I have the dreaded squeaky belt syndrome after getting the old girl out from storage. I think it is a tensioner or pulley because it is ok at idle, but gets very loud at even the lightest revs and keeps squealing right up to higher rpms. I am just going to order and replace the belts and pulleys. I went to order them and see that there are several different types and sizes. Do I need to replace both belts? Do I need ribbed pulleys or smooth? I plan to order all AC Delco unless someone has a reason not too. Sorry for the stupid questions, I just don't want to order the wrong stuff. I plan to order from rockauto.com, if that helps. I want to replace the belt(s), tensioner pulleys and idler pulleys.


----------



## jpalamar (Jul 22, 2008)

Did you try some belt conditioner. The car sat for awhile, it could be dirt and crap on the pully or back of the belt.

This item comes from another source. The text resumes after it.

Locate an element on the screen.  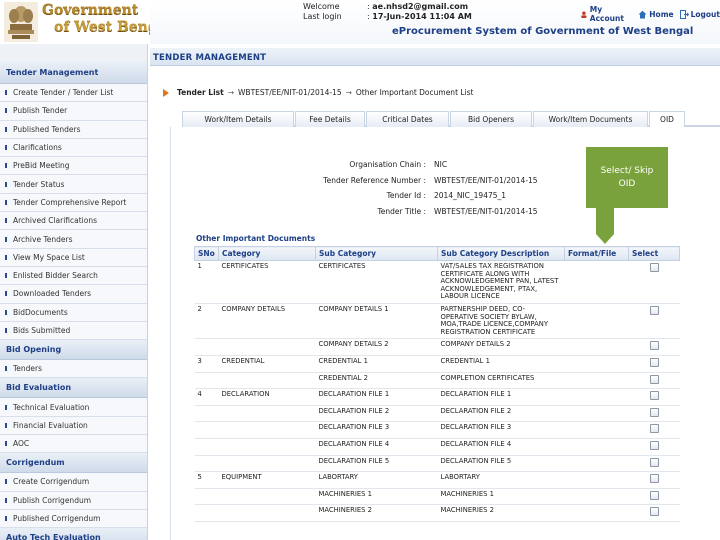
tab-bid-openers: Bid Openers is located at coordinates (491, 119).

Goodyear Gatorback belts are the only ones I use.


----------



## freeze916 (May 3, 2010)

I'm pretty sure it is a pulley. It sounds like a bearing gone bad. It doesn't really squeak until you rev the motor. It also doesn't go away after it warms up like it used to before I put it away for winter.


----------



## 06BLACKGTO64 (Oct 30, 2010)

are any of the pulley's "wobbling"?


----------



## freeze916 (May 3, 2010)

06BLACKGTO64 said:


> are any of the pulley's "wobbling"?


Negative, I'm pretty sure it is a bearing gone bad. The noise is now constant at idle too, but goes away around 3500 rpms.


----------



## freeze916 (May 3, 2010)

I'm going to take the belts off this weekend and look at eack pulley individually and see how they look. Go from there I guess.


----------



## Firehawk68McLeod (Apr 14, 2012)

I would take the belt off and spin and inspect each pulley. Ive had them go bad, locking up and failing off.


----------



## dudleylabauve (Apr 19, 2012)

I've had an 05' GTO and now have an 06' GTO. Both cars presented with the squeaky pulley noise eventually. I just went to Advance Auto Parts and replaced both tensioner assemblies and the belts. Problem solved...for now!


----------



## mebuildit (Jul 29, 2011)

I use NAPA belts and hoses, Gates makes them and they have a lifetime warranty. I've only bought one belt and usually change it once a year. NO charge!


----------